Jul 7, 2003  •  Post A Comment

When NBC purchased the U.S. rights to the 2010 Winter and 2012 Summer Olympic Games for a record $2.001 billion, the network did not even know where the competitions would be held.
The price encompassed add-ons that include parent company General Electric’s agreement to spend $160 million to $200 million to become a top sponsor and $12 million for the rights to winter and summer U.S. Olympics trials that will take the price tag to $2.2 billion.
Last Wednesday The International Olympic Committee named Vancouver, British Columbia, the 2010 host city. With only a three hours time difference between the Canadian city and Eastern Standard time, on which prime-time schedules are based, NBC is expected to have an easy time arranging for live coverage of the big-draw events in prime on the broadcast network. Prime time is the daypart that accounts for more than 70 percent of Olympics-driven revenue, according to people familiar with the economics of Olympics on TV.
The host city for the 2012 Games will be announced in July 2005. There still are many other unknowns related to the new deal that will mean NBC will have broadcast every Olympics Game from 2000 through 2012. TelevisionWeek, in an attempt to reduce the question mark quotient, herewith presents four things that people not intimately familiar with the NBC deal don’t know.
* NBC will not share with the IOC any revenue it takes from the 2010 and 2012 Games.
This is not unprecedented. NBC did not share revenue with the IOC under its $1.25 billion deal for Salt Lake City (2002) and Sydney (2000), but there is a revenue-sharing component in place for Athens (2004), Turin (2006) and Beijing (2008), Games for which NBC paid a total of $2.301billion.
* In addition to being granted the rights to carry, promote and brand the Olympics on an all-encompassing list of previously enumerated media platforms-from broadband, Internet and high definition to Spanish-language (NBC-owned Telemundo and mun2), radio, theatrical and DVD-the IOC granted NBC similar rights on any distribution platform that might emerge in the intervening years.
This is regarded as a key example of how unencumbered NBC will be in exploiting the smorgasbord of rights it has purchased.
NBC executives are described as “in love” with video-on-demand and broadband as opportunities for growth. They are said to have ascribed more value to those platforms than did Fox, which bid $1.3 billion for the 2010 and 2012 Games, and ABC-ESPN, which had proposed a deal based entirely on revenue sharing.

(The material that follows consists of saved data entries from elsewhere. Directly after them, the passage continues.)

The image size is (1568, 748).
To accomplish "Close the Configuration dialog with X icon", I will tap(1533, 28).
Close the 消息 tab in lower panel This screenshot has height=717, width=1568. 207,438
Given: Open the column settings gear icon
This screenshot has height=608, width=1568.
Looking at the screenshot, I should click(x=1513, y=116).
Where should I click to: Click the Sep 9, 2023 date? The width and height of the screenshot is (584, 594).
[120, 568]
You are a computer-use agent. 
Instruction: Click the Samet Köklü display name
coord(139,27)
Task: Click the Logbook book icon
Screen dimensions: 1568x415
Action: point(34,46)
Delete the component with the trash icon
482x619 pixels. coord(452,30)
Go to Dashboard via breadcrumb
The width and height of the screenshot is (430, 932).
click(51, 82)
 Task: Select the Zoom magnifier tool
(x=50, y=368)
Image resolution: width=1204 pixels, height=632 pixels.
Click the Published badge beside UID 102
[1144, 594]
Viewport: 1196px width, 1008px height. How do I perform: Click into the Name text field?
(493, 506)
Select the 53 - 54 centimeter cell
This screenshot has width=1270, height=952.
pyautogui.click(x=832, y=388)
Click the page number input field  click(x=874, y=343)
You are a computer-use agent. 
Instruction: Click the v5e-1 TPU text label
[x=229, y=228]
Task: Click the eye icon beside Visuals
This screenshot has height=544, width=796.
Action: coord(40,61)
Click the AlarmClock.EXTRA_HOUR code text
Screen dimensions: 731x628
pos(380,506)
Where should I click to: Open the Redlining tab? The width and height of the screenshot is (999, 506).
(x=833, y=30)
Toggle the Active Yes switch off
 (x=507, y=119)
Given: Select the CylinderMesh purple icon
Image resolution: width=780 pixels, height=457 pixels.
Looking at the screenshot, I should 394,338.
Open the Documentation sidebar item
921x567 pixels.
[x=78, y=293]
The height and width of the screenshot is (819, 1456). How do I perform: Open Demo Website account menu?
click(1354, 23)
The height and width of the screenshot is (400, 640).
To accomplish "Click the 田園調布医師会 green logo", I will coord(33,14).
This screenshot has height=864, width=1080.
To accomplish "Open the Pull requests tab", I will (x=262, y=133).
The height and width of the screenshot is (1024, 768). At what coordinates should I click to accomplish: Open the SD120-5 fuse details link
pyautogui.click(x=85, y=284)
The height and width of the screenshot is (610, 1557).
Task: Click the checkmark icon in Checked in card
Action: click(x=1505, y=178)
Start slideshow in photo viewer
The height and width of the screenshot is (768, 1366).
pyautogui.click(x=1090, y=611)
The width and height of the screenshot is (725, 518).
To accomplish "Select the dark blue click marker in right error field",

“Broadband allows you to do niche programming to a degree of personalization that has value,” said Michael Goodman, a senior analyst at the Yankee Group in Boston.
Mr. Goodman also sees prospects for upside in subscription-based access to content and Web-based advertising. “The bulk of their advertising would be covered by traditional advertising on television,” Mr. Goodman said, “but this could be the icing on the cake.”
NBC also could, for example, give consumers the option of paying to receive Olympics information via cellphone, paying to see some events live instead of waiting for NBC’s broadcast or paying to see some Olympics events via closed circuit in theaters.
The bottom line is that the network will be limited mostly by its imagination-and the boundaries of its rights territory-in ways of monetizing the Games in addition to what it brings in through traditional ad sales.
* NBC will not have to consult with or obtain permission of the IOC before enacting any strategy to exploit its Olympics rights on any of the platforms.
The IOC wants the best and the bulk of Olympics programming served up via universally accessible broadcast platforms, but NBC is otherwise free to try anything that might monetize or promote the Games within its rights territory and with almost any partner who does not conflict with Olympic sponsors.
NBC could, for example, offer HDTV feeds on the network’s upscale Bravo cable channel or on another special channel, if it felt such a plan added value.
* NBC plans to offer video on demand in five languages, including Korean and Chinese. The network believes the option will appeal to cable operators in ethnically diverse communities.
Jay Sherman contributed to this report.